[start Given data]

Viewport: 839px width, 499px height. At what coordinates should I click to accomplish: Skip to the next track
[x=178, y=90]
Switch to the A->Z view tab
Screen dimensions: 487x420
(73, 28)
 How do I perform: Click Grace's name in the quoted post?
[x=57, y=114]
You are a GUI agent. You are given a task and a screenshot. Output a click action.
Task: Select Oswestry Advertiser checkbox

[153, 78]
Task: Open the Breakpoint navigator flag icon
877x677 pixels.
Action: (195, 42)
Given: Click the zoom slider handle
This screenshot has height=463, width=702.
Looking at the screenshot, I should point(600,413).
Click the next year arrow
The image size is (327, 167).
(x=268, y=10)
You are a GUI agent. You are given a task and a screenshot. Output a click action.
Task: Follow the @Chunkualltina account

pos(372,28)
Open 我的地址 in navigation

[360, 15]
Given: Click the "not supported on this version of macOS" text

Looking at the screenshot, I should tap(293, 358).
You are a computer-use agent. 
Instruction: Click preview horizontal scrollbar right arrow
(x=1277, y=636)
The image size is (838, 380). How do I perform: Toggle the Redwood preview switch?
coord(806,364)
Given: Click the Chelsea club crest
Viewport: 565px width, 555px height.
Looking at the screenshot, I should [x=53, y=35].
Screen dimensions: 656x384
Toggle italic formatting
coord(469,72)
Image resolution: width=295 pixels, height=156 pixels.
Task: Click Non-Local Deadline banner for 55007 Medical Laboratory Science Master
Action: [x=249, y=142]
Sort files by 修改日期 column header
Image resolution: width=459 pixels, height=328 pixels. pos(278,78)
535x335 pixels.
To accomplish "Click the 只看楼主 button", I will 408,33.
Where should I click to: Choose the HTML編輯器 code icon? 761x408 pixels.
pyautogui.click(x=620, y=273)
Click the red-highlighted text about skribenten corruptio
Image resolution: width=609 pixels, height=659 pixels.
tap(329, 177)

[end Given data]

## What you should do
Set down, unchanged, the lines of the records above, beginning at the line that contains "Switch to the A->Z view tab" and ending at the line that contains "Looking at the screenshot, I should [x=53, y=35].", with both of those lines included.

## Exercise answer
Switch to the A->Z view tab
Screen dimensions: 487x420
(73, 28)
 How do I perform: Click Grace's name in the quoted post?
[x=57, y=114]
You are a GUI agent. You are given a task and a screenshot. Output a click action.
Task: Select Oswestry Advertiser checkbox

[153, 78]
Task: Open the Breakpoint navigator flag icon
877x677 pixels.
Action: (195, 42)
Given: Click the zoom slider handle
This screenshot has height=463, width=702.
Looking at the screenshot, I should point(600,413).
Click the next year arrow
The image size is (327, 167).
(x=268, y=10)
You are a GUI agent. You are given a task and a screenshot. Output a click action.
Task: Follow the @Chunkualltina account

pos(372,28)
Open 我的地址 in navigation

[360, 15]
Given: Click the "not supported on this version of macOS" text

Looking at the screenshot, I should tap(293, 358).
You are a computer-use agent. 
Instruction: Click preview horizontal scrollbar right arrow
(x=1277, y=636)
The image size is (838, 380). How do I perform: Toggle the Redwood preview switch?
coord(806,364)
Given: Click the Chelsea club crest
Viewport: 565px width, 555px height.
Looking at the screenshot, I should [x=53, y=35].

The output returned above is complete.